"I don’t remember the exact moment I realized something was wrong, but I just knew I was experiencing something different than I ever had before."
Taryn Zweygardt, LMSW | Executive Director, The Village ICT
My entire life I wanted to be a mother.
I remember telling many people growing up that I honestly felt as though I was put on this earth to be a mom.
I dreamed of the day when I could tote around my precious little bundle of joy, showing her or him off to the world, hearing a little voice call ME “mama”. So in 2015 when my husband and I found out that we were expecting our first child you can only imagine the sheer joy and excitement that consumed me knowing that all of my childhood dreams were about to come true.
The months leading up to delivery were spent decorating a nursery, stockpiling diapers and celebrating with family and friends. As a social worker, I felt prepared for all the parenthood could throw my way. Most of my career had been spent working with children and families so it seemed as though there wasn’t an obstacle that I didn’t know how to maneuver and find appropriate resources for.

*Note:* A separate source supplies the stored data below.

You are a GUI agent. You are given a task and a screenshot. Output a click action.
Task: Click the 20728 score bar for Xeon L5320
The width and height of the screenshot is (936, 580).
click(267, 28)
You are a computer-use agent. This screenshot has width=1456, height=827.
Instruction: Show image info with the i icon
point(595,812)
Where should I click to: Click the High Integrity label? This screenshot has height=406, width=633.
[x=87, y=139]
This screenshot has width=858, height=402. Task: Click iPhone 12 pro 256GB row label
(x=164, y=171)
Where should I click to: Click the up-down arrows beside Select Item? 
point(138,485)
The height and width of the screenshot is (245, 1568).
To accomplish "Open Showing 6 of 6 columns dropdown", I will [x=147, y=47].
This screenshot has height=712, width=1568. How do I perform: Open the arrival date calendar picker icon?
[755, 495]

That is until postpartum depression and anxiety reared its ugly head about 3 months after the birth of our daughter.
1 in 7 women will suffer from perinatal mood and anxiety disorders. Only 40% of cases are diagnosed, and of those diagnosed, only 60% receive treatment.
I don’t remember the exact moment I realized something was wrong, but I just knew I was experiencing something different than I ever had before. And I remember feeling so ashamed. How could I, the social worker, the woman who had dreamed of being a mother her entire life be feeling the way she was?

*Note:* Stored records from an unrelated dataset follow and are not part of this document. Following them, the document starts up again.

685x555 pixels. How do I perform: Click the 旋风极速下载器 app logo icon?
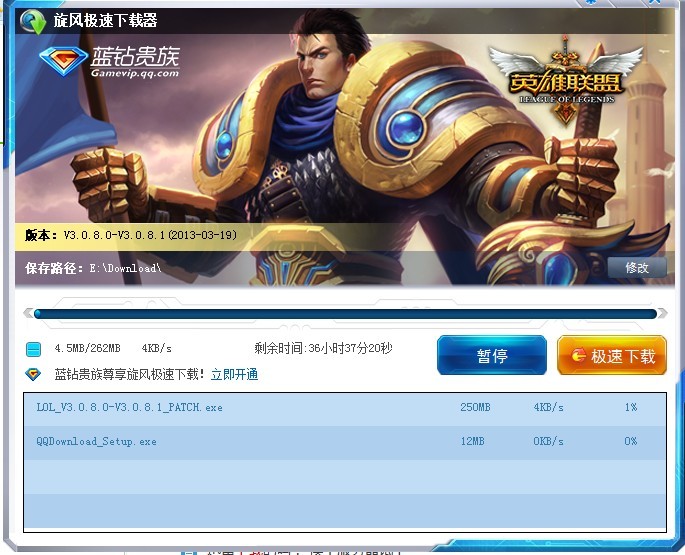[x=32, y=21]
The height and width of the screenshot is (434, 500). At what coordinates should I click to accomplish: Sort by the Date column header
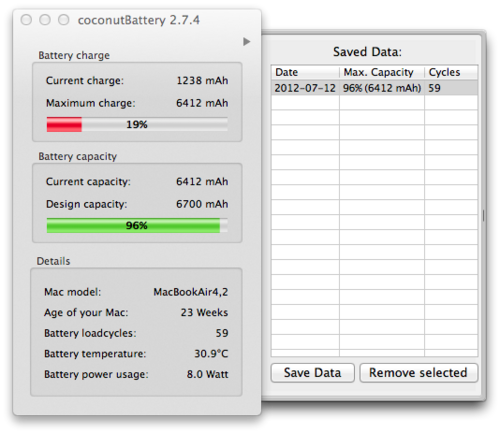(305, 72)
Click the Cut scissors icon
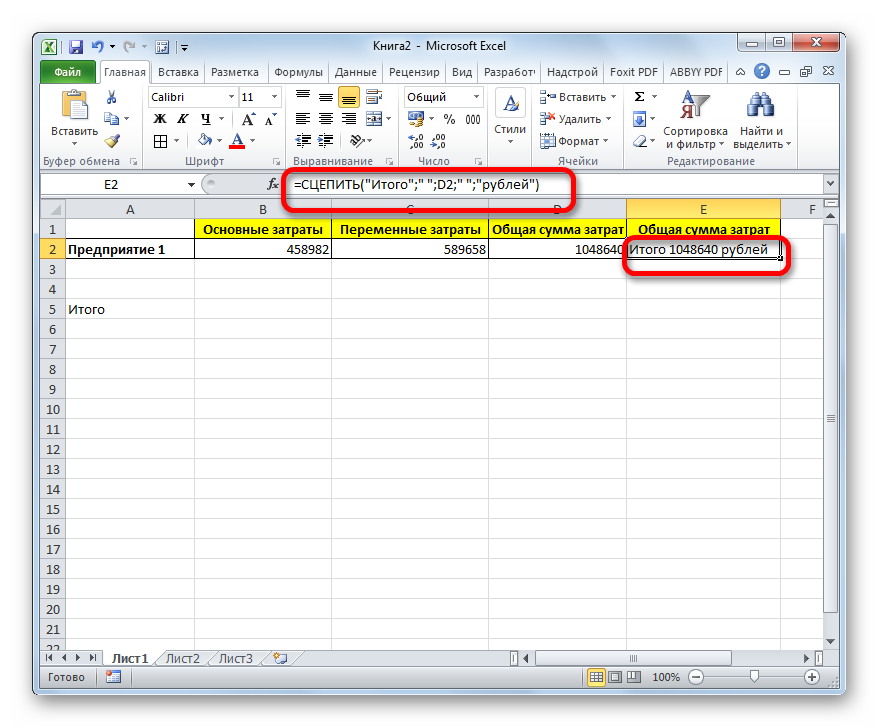This screenshot has width=879, height=728. [112, 97]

The intrusive thoughts were overwhelming. The rage almost seemed uncontrollable. The tears could be turned on and off like the bathroom sink. I felt like a terrible mother, a terrible human. I felt broken.

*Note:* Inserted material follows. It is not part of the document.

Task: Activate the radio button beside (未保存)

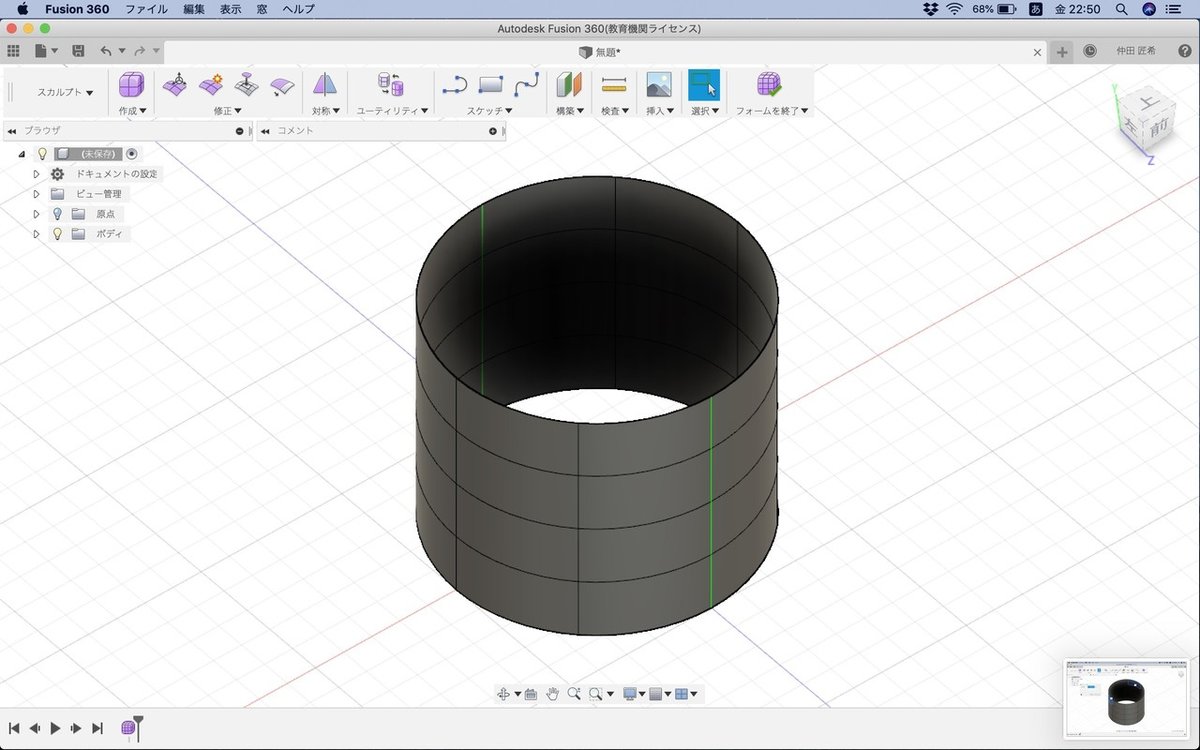Action: pyautogui.click(x=132, y=154)
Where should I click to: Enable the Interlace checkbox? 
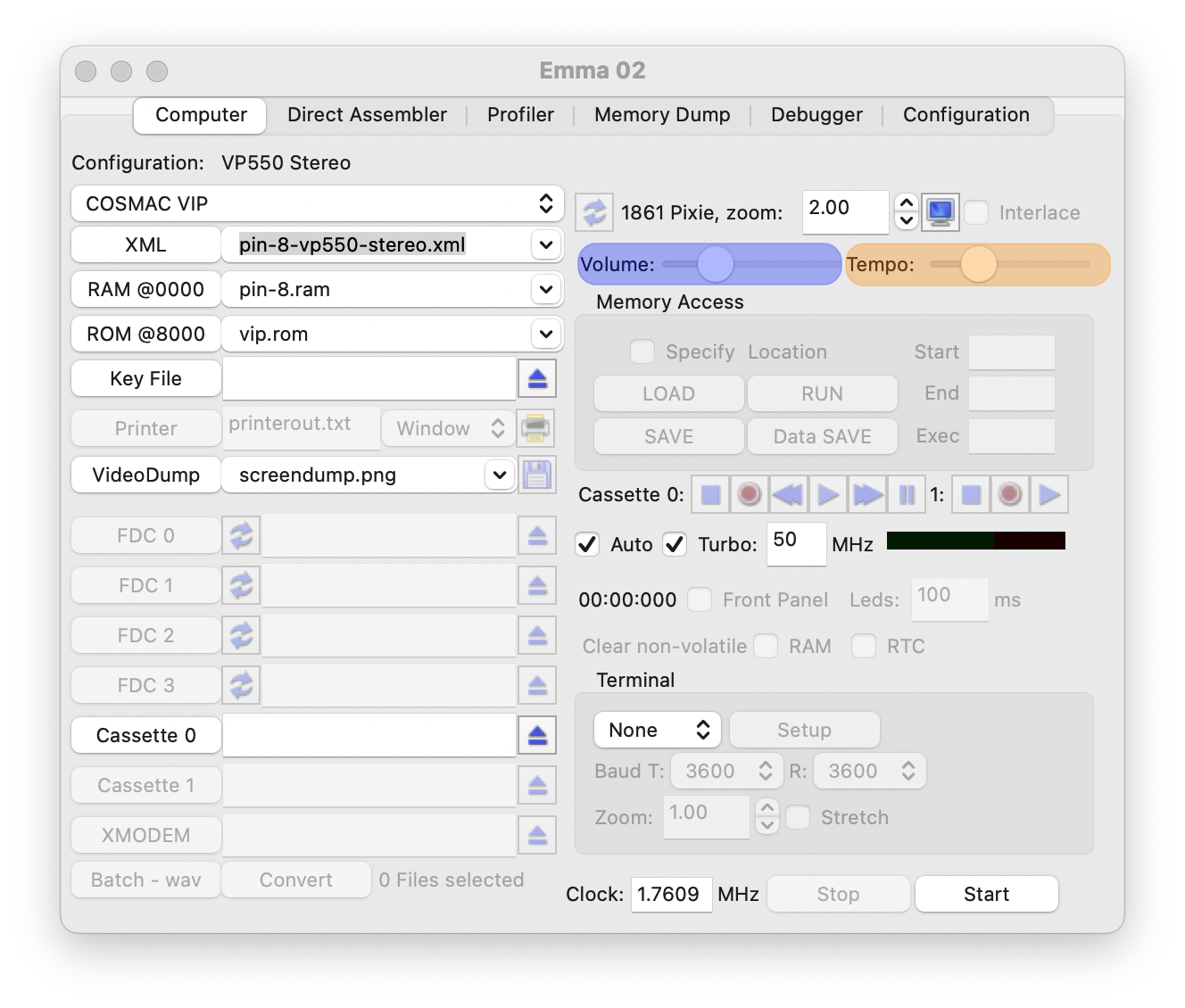click(x=977, y=212)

The current American culture sets new mothers up for failure. Unrealistic, social media filtered expectations of motherhood, rare cases of paid maternity leave, and the social stigma surrounding mental health issues in general leaves mothers feeling forced to push forward as quickly as possible, with little regard to how the experience of motherhood is taking a toll on our mind, body, and spirit.
When it came to finding support during these hard months, I found the most comfort in knowing that other moms out there were feeling or had felt the same way I was. I turned to social media, my mom friends, mom blogs, and educational resources to learn more about perinatal mental
health issues and what had been successful to help other moms recover. In retrospect, I wish that someone would have simply educated or prepared me more on what could happen postpartum. I wish that a support group in my community would have existed. I wish that someone, anyone would have screened me for the symptoms of postpartum depression or anxiety.
Peer led support groups are a vital part of addressing maternal mental health. Karen Kleiman, the “mother” of maternal mental health, speaks of the impacts that support groups have had on mothers dealing with postpartum depression or anxiety. “Postpartum women in distress report that they relate to each other’s stories and crave the endorsement and comfort derived from shared experiences.” When you are in the trenches and dealing with the darkness that can be postpartum depression or anxiety, it’s easy to feel alone or that no one else could possibly be feeling or thinking what you are.
Support groups are a great place for new mothers to come together and support one another throughout all the trials that parenthood brings. They allow new mothers to feel heard, for their feelings to be validated, and for the creation of their own personal motherhood village.
Are you a new mother who is struggling with postpartum depression or anxiety and not sure what resources might be most beneficial for you? Check out a support group in your area and find other moms who have similar experiences. You’re not alone.